# [Text shown]
____________________

The Fifth District Court of Appeal reversed this latter holding. See HJH, L.L.C. v. Volusia Cnty., 170 So. 3d 100, 101 (Fla. 5th DCA 2015). It concluded that the trial court misread earlier precedent interpreting the beach dedication contained in the 1917 plat. That dedicated beach, the court concluded, extended from the ocean but only to the eastern foot of the sand dunes, roughly half the size of what the trial court had concluded.

The Fifth District made two more findings that, while not central to its holding on the size of the dedication, are relevant to the motion now before this Court. The first concerned HJH's ownership interest. The Court found that Florida's Marketable Record Title to Real Property Act, Fla. Stat. §§ 712.01-712.11, conferred fee simple ownership to HJH, regardless of any earlier plats, because HJH was able to trace its title to a transaction recorded more than 30 years earlier and purporting to convey a fee simple estate.2 In short,the Court found that, by operation of this law, HJH retained the exact ownership interest it had acquired when it purchased the property.

____________________

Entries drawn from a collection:

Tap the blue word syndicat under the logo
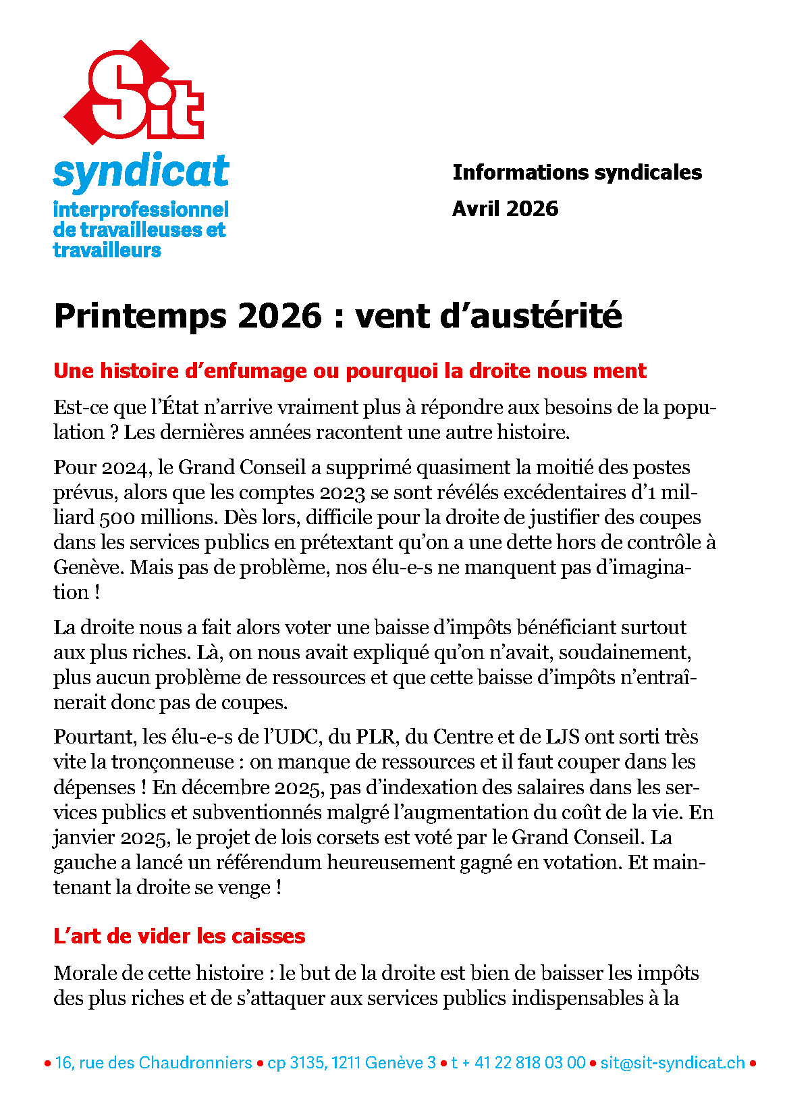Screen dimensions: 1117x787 (141, 172)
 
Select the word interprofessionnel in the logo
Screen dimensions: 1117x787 (141, 209)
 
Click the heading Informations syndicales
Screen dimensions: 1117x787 (576, 172)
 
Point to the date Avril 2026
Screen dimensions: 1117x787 (505, 209)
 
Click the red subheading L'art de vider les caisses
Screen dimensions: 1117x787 (179, 936)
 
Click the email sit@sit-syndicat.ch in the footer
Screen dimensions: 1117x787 (672, 1063)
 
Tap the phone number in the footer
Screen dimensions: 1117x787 (518, 1063)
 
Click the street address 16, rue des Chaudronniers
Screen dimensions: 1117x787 (153, 1063)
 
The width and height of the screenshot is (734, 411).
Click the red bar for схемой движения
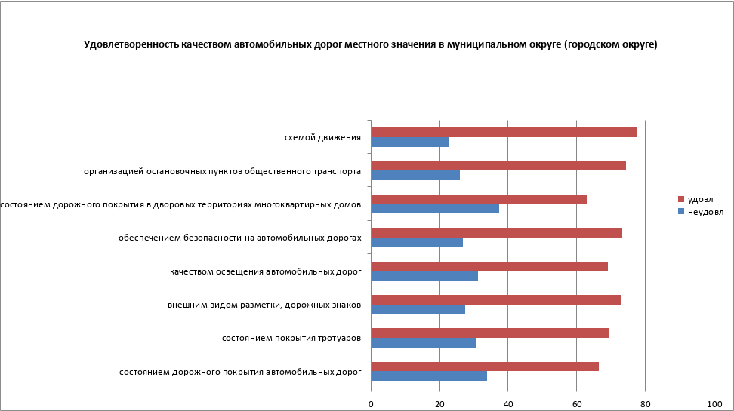click(504, 133)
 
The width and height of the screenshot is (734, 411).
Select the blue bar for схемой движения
click(410, 142)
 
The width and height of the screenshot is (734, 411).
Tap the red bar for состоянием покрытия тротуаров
click(490, 333)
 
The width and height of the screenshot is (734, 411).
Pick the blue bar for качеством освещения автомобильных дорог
click(424, 275)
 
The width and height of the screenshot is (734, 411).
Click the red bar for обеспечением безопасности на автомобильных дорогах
click(497, 232)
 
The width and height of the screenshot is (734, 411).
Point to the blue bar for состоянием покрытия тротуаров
click(424, 342)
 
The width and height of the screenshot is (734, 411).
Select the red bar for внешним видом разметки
click(496, 299)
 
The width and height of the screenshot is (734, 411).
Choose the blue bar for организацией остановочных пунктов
click(415, 175)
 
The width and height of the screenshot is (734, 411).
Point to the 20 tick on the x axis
click(439, 404)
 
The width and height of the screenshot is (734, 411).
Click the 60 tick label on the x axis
click(577, 404)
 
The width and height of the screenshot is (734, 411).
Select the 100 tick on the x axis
click(714, 404)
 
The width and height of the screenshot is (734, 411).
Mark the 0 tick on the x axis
click(371, 404)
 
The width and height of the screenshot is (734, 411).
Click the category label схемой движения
click(322, 137)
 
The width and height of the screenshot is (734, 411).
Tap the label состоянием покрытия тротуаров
click(291, 338)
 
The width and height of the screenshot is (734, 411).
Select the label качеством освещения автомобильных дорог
click(265, 271)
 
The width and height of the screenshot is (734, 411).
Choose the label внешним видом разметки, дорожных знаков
click(264, 305)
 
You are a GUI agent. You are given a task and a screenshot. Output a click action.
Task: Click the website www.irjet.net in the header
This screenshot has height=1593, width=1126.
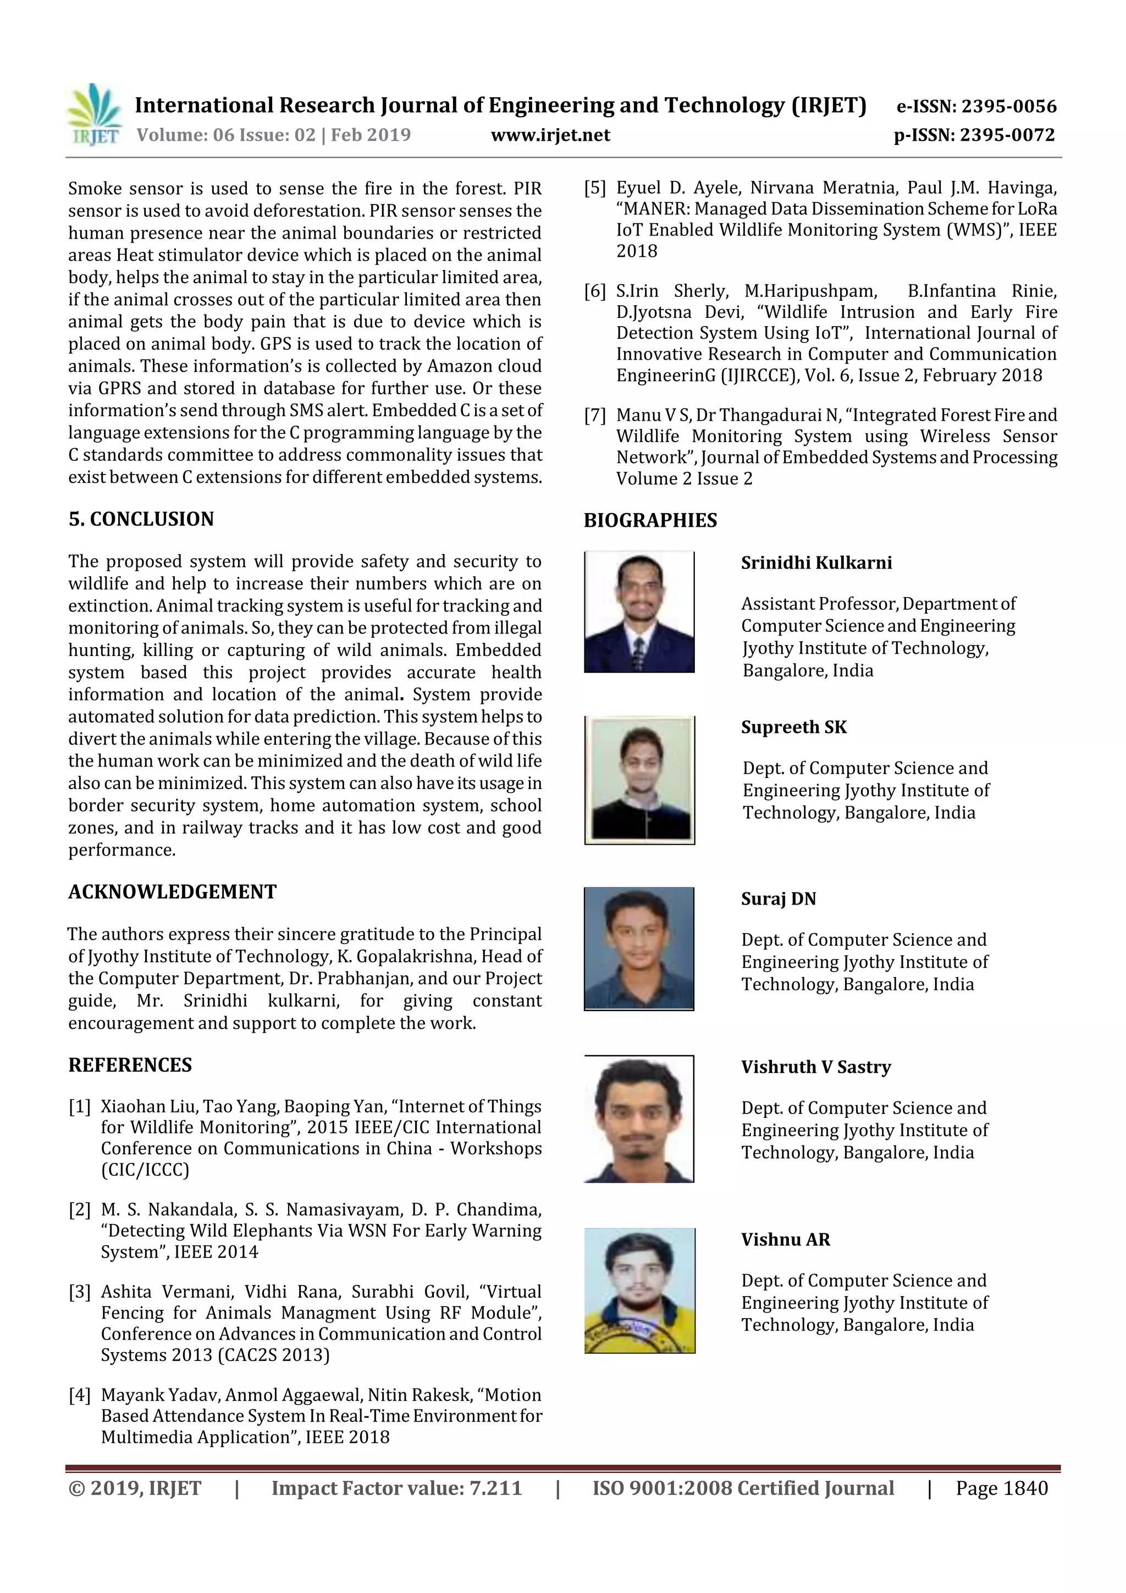550,135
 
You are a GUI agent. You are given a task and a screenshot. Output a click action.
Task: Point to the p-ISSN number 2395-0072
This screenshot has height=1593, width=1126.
1007,135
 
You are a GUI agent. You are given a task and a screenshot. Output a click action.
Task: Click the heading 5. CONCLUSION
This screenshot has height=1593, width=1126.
141,519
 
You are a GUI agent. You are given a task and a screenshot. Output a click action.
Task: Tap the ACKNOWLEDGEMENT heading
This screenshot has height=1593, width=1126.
172,891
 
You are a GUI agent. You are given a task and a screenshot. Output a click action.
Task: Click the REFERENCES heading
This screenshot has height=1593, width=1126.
130,1065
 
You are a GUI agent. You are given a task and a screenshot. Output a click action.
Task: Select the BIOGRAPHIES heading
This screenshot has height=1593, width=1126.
650,520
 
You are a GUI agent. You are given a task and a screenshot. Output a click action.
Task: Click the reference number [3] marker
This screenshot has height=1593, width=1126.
80,1292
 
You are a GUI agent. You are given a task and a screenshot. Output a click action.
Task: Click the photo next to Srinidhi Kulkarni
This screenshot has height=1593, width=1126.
639,612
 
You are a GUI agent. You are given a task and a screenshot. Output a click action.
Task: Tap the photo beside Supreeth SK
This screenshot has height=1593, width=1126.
639,780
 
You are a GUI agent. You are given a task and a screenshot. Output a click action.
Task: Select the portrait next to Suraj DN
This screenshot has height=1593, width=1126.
639,949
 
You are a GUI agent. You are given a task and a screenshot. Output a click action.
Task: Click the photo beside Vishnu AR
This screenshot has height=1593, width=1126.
639,1291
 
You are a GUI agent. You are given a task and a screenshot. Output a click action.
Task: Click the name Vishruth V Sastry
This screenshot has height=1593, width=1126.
815,1067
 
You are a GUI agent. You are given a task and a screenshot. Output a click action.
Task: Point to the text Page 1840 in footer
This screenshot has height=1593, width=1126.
1001,1488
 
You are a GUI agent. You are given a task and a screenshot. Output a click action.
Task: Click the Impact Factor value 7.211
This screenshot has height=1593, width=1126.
495,1488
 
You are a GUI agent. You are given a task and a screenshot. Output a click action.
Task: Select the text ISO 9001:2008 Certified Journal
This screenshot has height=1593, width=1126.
742,1488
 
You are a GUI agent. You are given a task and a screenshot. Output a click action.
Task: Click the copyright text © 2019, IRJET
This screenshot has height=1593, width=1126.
135,1488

____________________

# [Written instruction A]
In the appeal excerpt, why did the Court find that Florida's Marketable Record Title to Real Property Act gave HJH fee simple ownership? Answer in one to three sentences.
# [Written instruction B]
Reproduce the appeal excerpt word for word, from "The Fifth District Court" up to and including "court had concluded.".

# [Problem solution A]
HJH could trace its title to a transaction recorded more than 30 years earlier that purported to convey a fee simple estate. On that basis, the Act conferred fee simple ownership on HJH regardless of any earlier plats.

# [Problem solution B]
The Fifth District Court of Appeal reversed this latter holding. See HJH, L.L.C. v. Volusia Cnty., 170 So. 3d 100, 101 (Fla. 5th DCA 2015). It concluded that the trial court misread earlier precedent interpreting the beach dedication contained in the 1917 plat. That dedicated beach, the court concluded, extended from the ocean but only to the eastern foot of the sand dunes, roughly half the size of what the trial court had concluded.